If my comments/suggestions are becoming a pain, please let me know. I truly appreciate all your hard work and vision with this app and don't mean to step on toes or come off disrespectful or ungrateful. My only intent is to help, if that's OK of course.


----------



## PsyKos (Apr 26, 2019)

Thanks for the software and yes, a batch import would be very usefull!!!


----------



## spinal_cord (Apr 26, 2019)

Am I the only one who can't get this to work? I updated the firmware, removed the firmware file, added a couple of roms but none show on the screen.


----------



## Mr_White (Apr 27, 2019)

spinal_cord said:


> Am I the only one who can't get this to work? I updated the firmware, removed the firmware file, added a couple of roms but none show on the screen.

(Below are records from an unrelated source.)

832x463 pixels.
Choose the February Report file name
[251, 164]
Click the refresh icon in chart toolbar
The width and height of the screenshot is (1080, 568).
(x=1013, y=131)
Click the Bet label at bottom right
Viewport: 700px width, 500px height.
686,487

Are you using the game manager app to add the ROMs? If you're just dropping them on to the SD card after updating the firmware, the ROMs will nerd to be in a folder called "Game" and then can be found in the SD card portion of the menu...HTH

--------------------- MERGED ---------------------------

Another question to the group; is there the ability to change the names of the menu titles (Bonus Games, Sega Games etc.)? Wondering if they could be renamed to the different systems this device runs...


----------



## spinal_cord (Apr 27, 2019)

Mr_White said:


> Are you using the game manager app to add the ROMs? If you're just dropping them on to the SD card after updating the firmware, the ROMs will nerd to be in a folder called "Game" and then can be found in the SD card portion of the menu...HTH



Yes, using the game manager, If I don't have the SD card in, then it shows the original games, but with the SD card, i get nothing. I followed the instrustions exactly.


----------



## dcuk7 (Apr 27, 2019)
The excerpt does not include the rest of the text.